Janet Shaw, a blond actress who appeared in about 60 films during the 1930s and 1940s, including a special role in "Jezebel," has died in her native Nebraska town. She was 82.
Shaw, formally Ellen Martha Clancy Stuart, who began her acting career under the name Ellen Clancy, died Oct. 15 in Beatrice, Neb., of complications from Alzheimer's disease.
She moved to Los Angeles with her parents when she was a teenager and spent most of her life here, returning to Beatrice in 1994. The Beverly Hills High School graduate studied acting in little theater groups and in 1934 began earning mostly uncredited film roles.
But in 1937, when a Hollywood executive saw her perform as a Southern belle in a dramatic scene, he brought her to the attention of Jack L. Warner. Grooming her for bigger parts, Warner changed her name to Janet Shaw and signed her to a seven-year contract.
He also expanded a role for her as Molly Allen in "Jezebel," the 1938 film that earned Bette Davis a second Academy Award.
Shaw worked her way through popular trends of the period, playing romantically inclined chorines, secretaries, factory workers and ingenues in films about World War II, westerns and glamorous adventures.
In addition to Davis, she appeared with such performers as Clark Gable, Tex Ritter and Robert Taylor.
Among her screen credits were "It's Love I'm After," "Prairie Thunder," "Sergeant Murphy," "When Strangers Marry" and "I'll Tell the World."
Shaw's last role was in the 1950 film "Prehistoric Women," about lonely cavewomen in search of mates.
In 1944, Shaw married an actor and at the time an Army Air Force lieutenant, Williard Ilefeldt, whom she met at the Long Beach Municipal Airport while working on a film about women pilots who ferried planes during World War II. The brief marriage produced no children.

- **Dataset content**:
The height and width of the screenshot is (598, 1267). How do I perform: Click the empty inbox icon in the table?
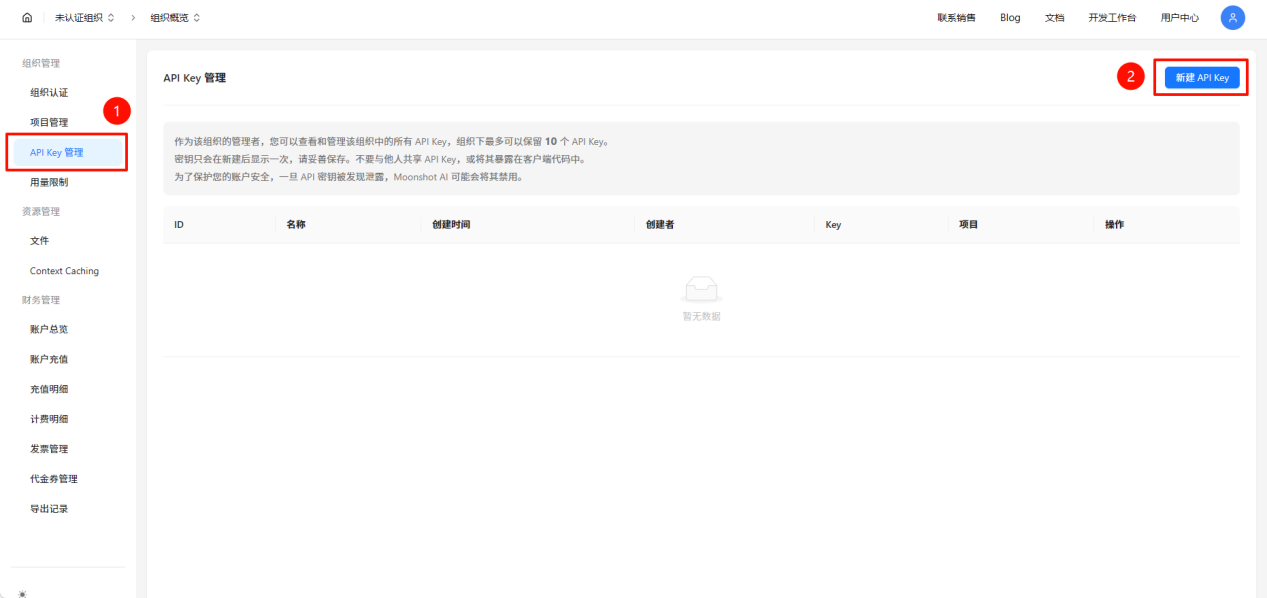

- **Tasks and exercises**:
• 1. Please rewrite the obituary's paragraph that begins "But in 1937, when a Hollywood executive" in fewer words, keeping its main facts.
• 2. According to the obituary, where did Shaw meet Williard Ilefeldt?
Use only the obituary to answer.

- **Set of answers**:
• 1. In 1937, a Hollywood executive saw her play a Southern belle in a dramatic scene and pointed her out to Jack L. Warner. Warner renamed her Janet Shaw and signed her to a seven-year contract to prepare her for bigger parts.

• 2. At the Long Beach Municipal Airport.